Andreas Lorke mostly deals with Hydrology, Turbulence, Stratification, Boundary layer and Oceanography. His biological study spans a wide range of topics, including Sediment, Water column and Methane. His Turbulence research integrates issues from Flow and Greenhouse gas.
His Stratification study combines topics in areas such as Limnic eruption, Volcano and Convective mixing. His Boundary layer study results in a more complete grasp of Mechanics. Andreas Lorke focuses mostly in the field of Oceanography, narrowing it down to topics relating to Phytoplankton and, in certain cases, Plankton, Bloom and Biomass.
His primary scientific interests are in Hydrology, Atmospheric sciences, Turbulence, Eddy covariance and Flume. His Hydrology research includes elements of Benthic boundary layer, Sediment, Water column and Hydropower. His Sediment research incorporates themes from Soil science, Pore water pressure and Methane.
His Atmospheric sciences study incorporates themes from Thermocline, Atmosphere, Greenhouse gas and Zooplankton. His study explores the link between Turbulence and topics such as Boundary layer that cross with problems in Convection. While the research belongs to areas of Mechanics, Andreas Lorke spends his time largely on the problem of Dissipation, intersecting his research to questions surrounding Internal wave.

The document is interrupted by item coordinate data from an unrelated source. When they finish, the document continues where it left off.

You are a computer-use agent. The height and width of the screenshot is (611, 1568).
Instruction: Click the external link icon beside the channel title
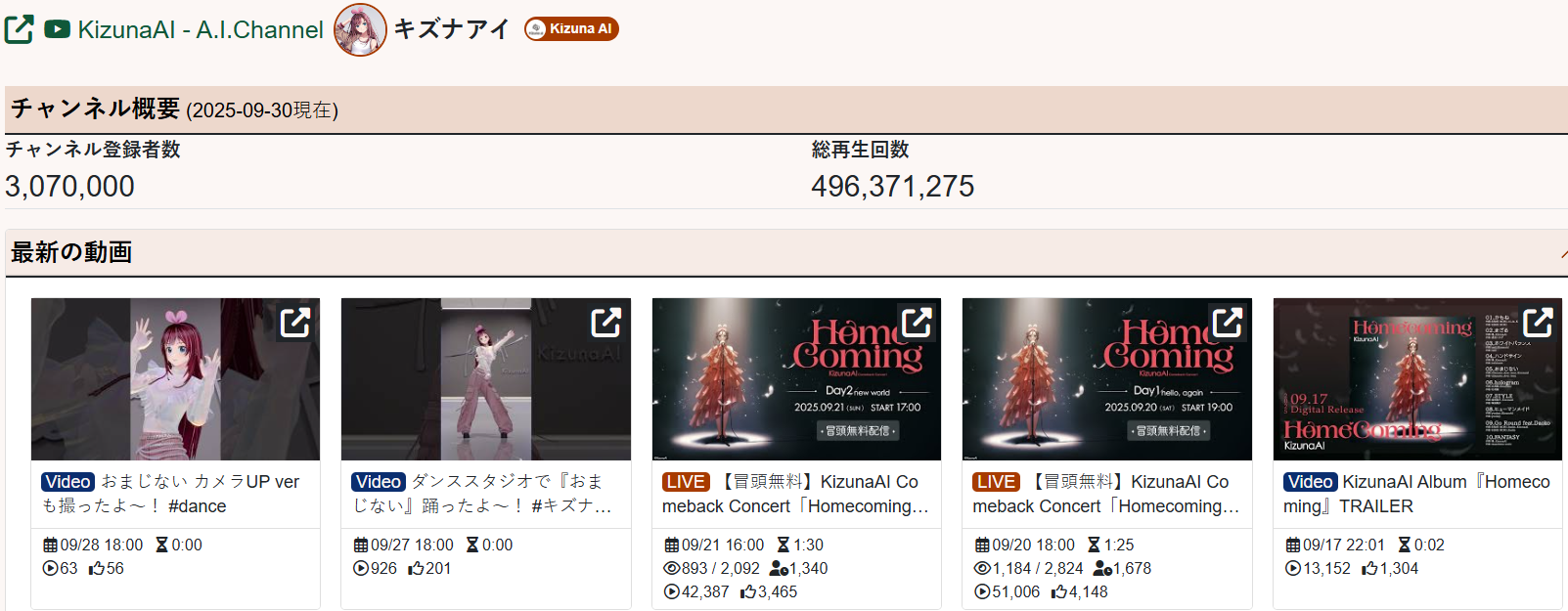click(19, 29)
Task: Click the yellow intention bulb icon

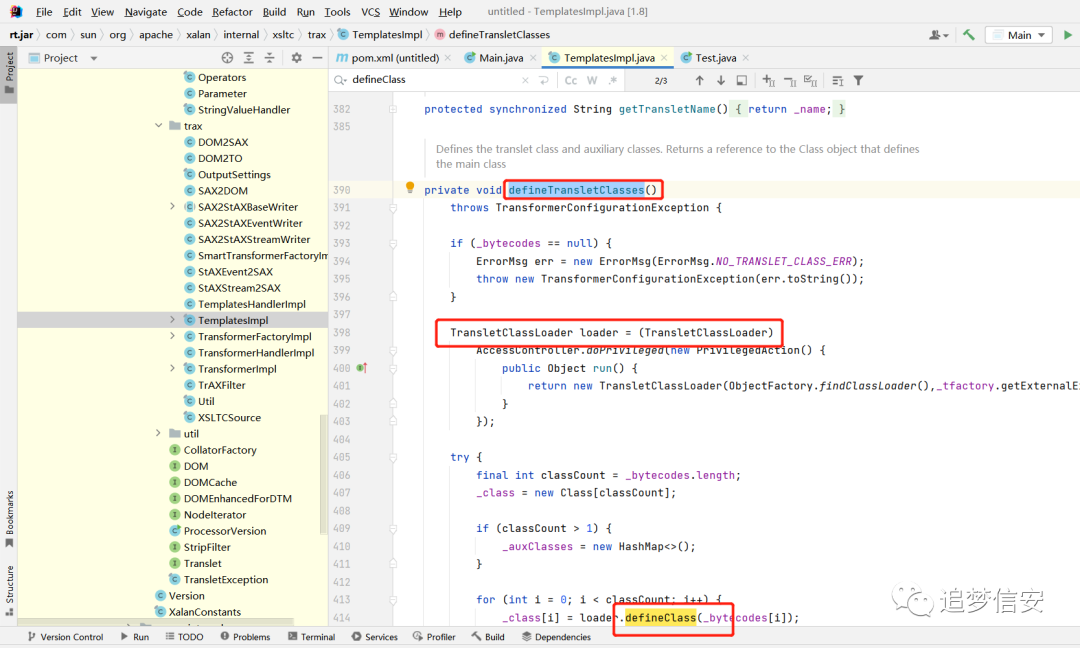Action: [410, 187]
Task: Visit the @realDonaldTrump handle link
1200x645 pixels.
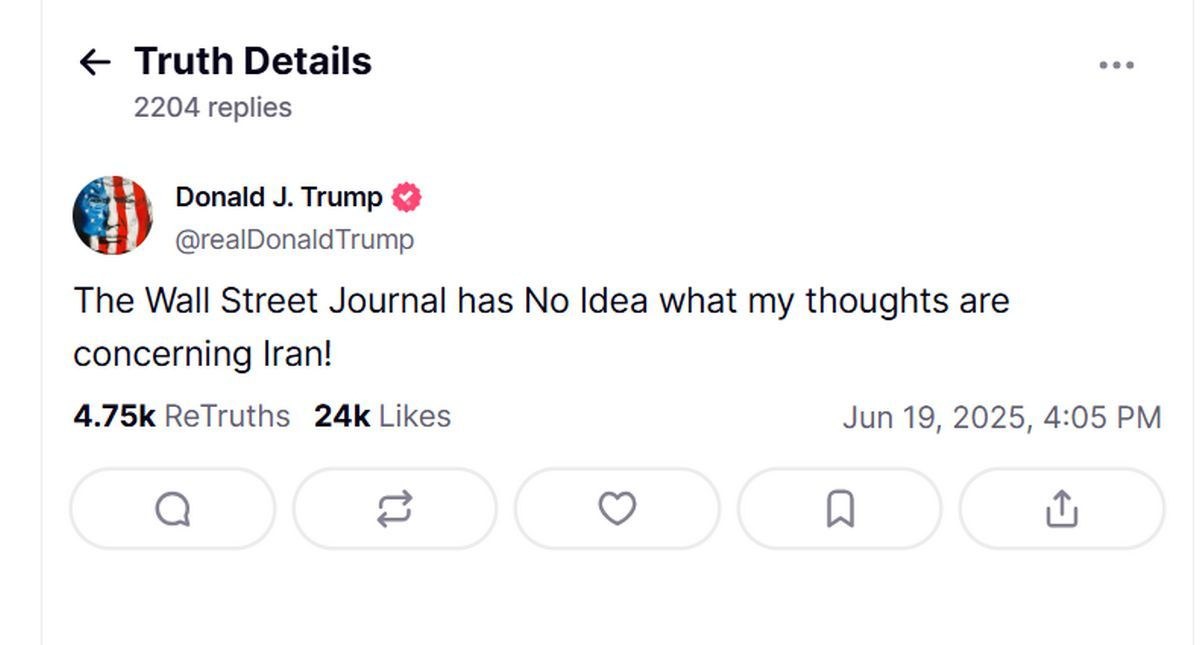Action: (x=295, y=240)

His main research concerns Atmospheric sciences, Greenhouse gas, Hydrology, Methane and Environmental chemistry. His Atmospheric sciences research incorporates elements of Atmosphere, Boreal, Eddy covariance, Biogeochemical cycle and Q10. Many of his studies on Hydrology involve topics that are commonly interrelated, such as Hydropower.
His work in Methane addresses subjects such as Sediment, which are connected to disciplines such as Pore water pressure, Bubble and Gravity. The Environmental chemistry study combines topics in areas such as Light intensity, Nitrous oxide and Water column. Borrowing concepts from Turbulence, Andreas Lorke weaves in ideas under Variable.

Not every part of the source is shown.